Established in 1988 and based in Lyon, APRIL has 2,300 employees whose activity covers 18 countries, and produced a turnover of €544m in 2021.

History 
Bruno Rousset and Xavier Coquard co-founded the insurance broker April Assurances. In 1988, the company had fifteen employees. The growth of the company was first organic, but later grew by external acquisitions.

The APRIL group, a wholesale insurance broker, offers products and services to a network of independent distributors (brokers and insurance agents). APRIL started out in early 1988 with a network of 500 brokers, which soon rose to over 800 by the end of the year.

By introducing third party administration (which became Aglae in 1988) and making its first acquisitions (CPA Vie, Cetim), APRIL broadened its scope, becoming an insurer, diversified its range, and became a network. The APRIL group went public (Second Marché of the Paris stock exchange) on 23rd October 1997.

The 2000s saw significant European expansion, with the creation of the first Italian subsidiary, APRIL Spa, established in Milan, and growth centred on insurance niches. 

In 2007, the group launched its first activities in North America through the acquisition of two wholesale brokers in Canada. The group stepped up its investments with five further external acquisitions and ten new companies established. The new headquarters were opened in Lyon, on boulevard Vivier-Merle. 

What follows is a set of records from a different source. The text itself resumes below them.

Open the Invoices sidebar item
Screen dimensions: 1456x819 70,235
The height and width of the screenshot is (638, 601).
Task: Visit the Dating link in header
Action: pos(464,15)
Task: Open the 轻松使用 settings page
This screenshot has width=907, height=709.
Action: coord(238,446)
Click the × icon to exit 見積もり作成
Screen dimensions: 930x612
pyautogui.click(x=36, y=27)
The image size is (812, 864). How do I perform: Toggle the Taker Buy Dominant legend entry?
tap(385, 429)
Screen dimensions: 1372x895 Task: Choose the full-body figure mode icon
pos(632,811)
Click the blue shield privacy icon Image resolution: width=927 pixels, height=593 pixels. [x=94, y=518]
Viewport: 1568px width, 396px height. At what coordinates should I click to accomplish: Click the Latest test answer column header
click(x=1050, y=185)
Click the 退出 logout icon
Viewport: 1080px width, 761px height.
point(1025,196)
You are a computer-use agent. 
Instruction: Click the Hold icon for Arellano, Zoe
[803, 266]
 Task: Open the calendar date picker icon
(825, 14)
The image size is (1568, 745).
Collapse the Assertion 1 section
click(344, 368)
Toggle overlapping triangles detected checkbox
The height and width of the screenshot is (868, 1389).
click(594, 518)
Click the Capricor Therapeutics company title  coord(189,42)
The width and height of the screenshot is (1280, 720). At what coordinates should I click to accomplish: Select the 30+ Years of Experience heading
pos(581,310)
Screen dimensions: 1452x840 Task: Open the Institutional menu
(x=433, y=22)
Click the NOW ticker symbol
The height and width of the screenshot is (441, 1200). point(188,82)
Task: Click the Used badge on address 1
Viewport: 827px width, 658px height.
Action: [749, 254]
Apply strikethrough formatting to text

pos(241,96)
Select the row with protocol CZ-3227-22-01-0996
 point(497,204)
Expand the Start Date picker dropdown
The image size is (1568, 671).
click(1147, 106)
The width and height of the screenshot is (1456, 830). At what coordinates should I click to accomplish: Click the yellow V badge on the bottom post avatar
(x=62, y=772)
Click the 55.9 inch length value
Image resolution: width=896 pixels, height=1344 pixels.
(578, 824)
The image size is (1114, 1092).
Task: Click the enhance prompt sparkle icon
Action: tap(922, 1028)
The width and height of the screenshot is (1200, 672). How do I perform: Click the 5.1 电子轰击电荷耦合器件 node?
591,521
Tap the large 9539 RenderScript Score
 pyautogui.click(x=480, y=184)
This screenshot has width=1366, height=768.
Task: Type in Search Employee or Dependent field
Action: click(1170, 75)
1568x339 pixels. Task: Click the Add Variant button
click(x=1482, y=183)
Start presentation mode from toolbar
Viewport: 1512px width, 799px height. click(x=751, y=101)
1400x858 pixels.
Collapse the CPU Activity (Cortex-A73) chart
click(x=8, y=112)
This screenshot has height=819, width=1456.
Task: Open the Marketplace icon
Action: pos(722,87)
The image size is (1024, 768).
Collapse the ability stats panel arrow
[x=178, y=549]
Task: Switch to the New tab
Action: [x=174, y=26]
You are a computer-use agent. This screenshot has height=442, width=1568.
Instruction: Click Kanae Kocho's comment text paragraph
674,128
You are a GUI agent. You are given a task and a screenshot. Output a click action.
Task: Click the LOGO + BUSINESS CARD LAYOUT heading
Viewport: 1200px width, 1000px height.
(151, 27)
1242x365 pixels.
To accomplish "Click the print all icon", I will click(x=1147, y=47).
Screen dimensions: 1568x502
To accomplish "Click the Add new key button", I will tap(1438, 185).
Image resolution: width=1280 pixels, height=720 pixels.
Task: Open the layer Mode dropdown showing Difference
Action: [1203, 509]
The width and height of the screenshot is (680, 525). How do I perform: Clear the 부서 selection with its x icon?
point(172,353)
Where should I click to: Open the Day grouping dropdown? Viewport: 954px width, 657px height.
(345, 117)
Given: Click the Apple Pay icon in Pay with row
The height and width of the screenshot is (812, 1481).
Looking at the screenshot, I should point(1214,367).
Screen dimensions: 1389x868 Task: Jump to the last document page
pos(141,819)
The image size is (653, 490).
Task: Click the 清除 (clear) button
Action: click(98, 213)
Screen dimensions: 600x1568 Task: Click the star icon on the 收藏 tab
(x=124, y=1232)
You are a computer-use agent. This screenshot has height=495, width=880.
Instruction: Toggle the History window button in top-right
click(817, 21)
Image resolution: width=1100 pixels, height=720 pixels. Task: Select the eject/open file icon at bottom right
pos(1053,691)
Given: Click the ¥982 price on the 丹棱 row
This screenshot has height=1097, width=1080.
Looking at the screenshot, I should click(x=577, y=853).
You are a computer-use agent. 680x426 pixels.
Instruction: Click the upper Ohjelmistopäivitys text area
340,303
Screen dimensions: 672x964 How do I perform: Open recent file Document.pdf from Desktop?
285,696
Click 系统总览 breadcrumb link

In early 2010, the APRIL group employed over 3,500 staff members across 70 different companies. These companies within the APRIL Group holding had operations in France (and in French overseas departments and territories), Germany, Spain, Italy, Hungary, Poland as well as Canada and the UK (25 countries in total).

In 2011, the group began a digital drive by launching its first direct distribution website (www.april.fr) so that policyholders could access all APRIL’s products and services directly. 

The following year, APRIL consolidated its international health insurance activities by acquiring a wholesale broker in the UK specialised in expatriate health insurance, and completed its first acquisition in Asia. A few years later, it launched a strategy to refocus its activities through targeted acquisitions (including loan insurance with La Centrale de Financement, Eloa and Comparadise).

In 2019, APRIL, Evolem and CVC Capital Partners announced they had agreed to transfer Evolem’s stakes (which represented 65.13% of APRIL’s capital) to Andromeda Investissements, a buyout company controlled by funds managed by CVC Capital Partners, in which Evolem and APRIL’s management held a minority stake. A new executive committee was set up, led by Eric Maumy, and a new strategic plan put in place as early as 2020 to spur on the group’s transformation. 

In November 2022, the group announced that it had signed a new, long-term, strategic partnership with the international investment company KKR, and demonstrated its international expansion ambition by opening offices in Germany and Dubai.